Sömürgeci faşist Türk devleti, sadece komünist ve devrimci harekete değil, bir bütün olarak toplumsal muhalefete karşı terör ve katliamlarına devam etmekte. 2005'te 17 MKP'liyi topluca katleden, yeni TMY ile toplumsal mücadeleye yönelik saldırılarının yasal zeminini güçlendiren, Eylül 2006'da "MLKP'ye yönelik Gaye Operasyonu" adıyla komünistlere, sosyalistlere, demokratik kurumlara baskınlar düzenleyen, 200 civarında devrimciyi gözaltına alan ve bunlardan 80'nini tutuklayan, Kürt halkının evlatlarını kontrgerilla bombalamalarıyla, sokak infazlarıyla katleden, F Tipi zindanlarda tutsaklara işkence yapan Türk devleti, muhalif aydınları da 301. madde kıskacı altında tutuyor.
Agos Gazetesi Genel Yayın Yönetmeni, Ermeni aydını Hrant Dink 19 Ocak günü çalıştığı gazetenin önünde katledildi. Hrant Dink'in katledilmesi, Türkiye ve Kuzey Kürdistan'da muhalif olan, resmi ideolojiyi kabul etmeyen aydınlara yönelik katliamlar zincirinin yeni bir halkasıdır. Hrant Dink, düşüncelerinden dolayı Türk Ceza Yasasının ünlü 301. maddesinden yargılanmış ve 6 ay hapis cezasına çarptırılmıştı.
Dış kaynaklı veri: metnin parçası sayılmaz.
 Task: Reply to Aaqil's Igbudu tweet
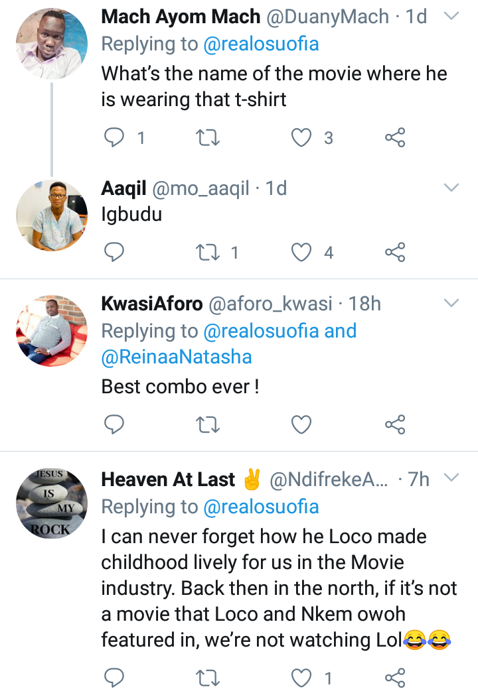click(x=114, y=252)
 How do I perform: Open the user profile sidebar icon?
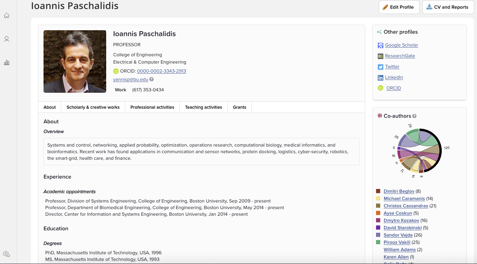tap(7, 39)
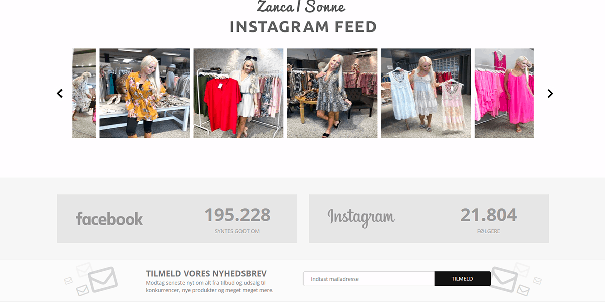Click the Indtast mailadresse email field
This screenshot has width=605, height=302.
click(x=369, y=279)
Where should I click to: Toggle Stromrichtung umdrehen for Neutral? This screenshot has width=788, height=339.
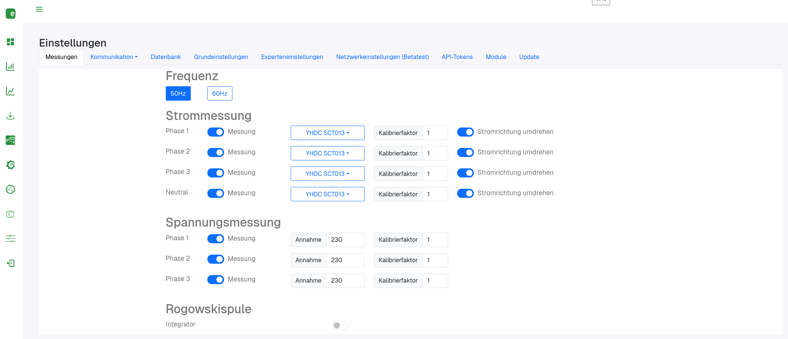(466, 193)
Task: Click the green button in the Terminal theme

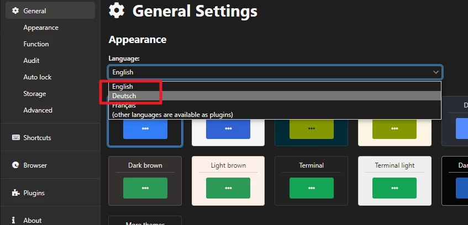Action: (x=311, y=188)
Hrant Dink'in katledilmesi bir devlet cinayetidir. Devletin bir piyonu tetikçi olarak tutuklaması, onun suçunu gizleyemeyecektir. Türk devleti, Ermeni halkına 1915'lerde yapılan soykırımla 1,5 milyon Ermeni'nin katledilmesini resmi olarak kabul etmediği gibi, Kürt halkının varlığını da kabul etmemektedir. Tarihi, Kürt ulusuna ve diğer ulus ve ulusal azınlıklara yönelik katliamlarla doludur. Son yıllarda ırkçı, şovenist bir linç kültürü geliştirildi. Kürtlere, devrimcilere yönelik başlatılan linç saldırıları, aydınları da hedef aldı. Hrant Dink, Orhan Pamuk gibi aydın ve yazarlar, devrimciler, Kürtler mahkeme önlerinde devletin örgütlediği faşist çeteler tarafından polisin gözleri önünde linç edilmek istendi.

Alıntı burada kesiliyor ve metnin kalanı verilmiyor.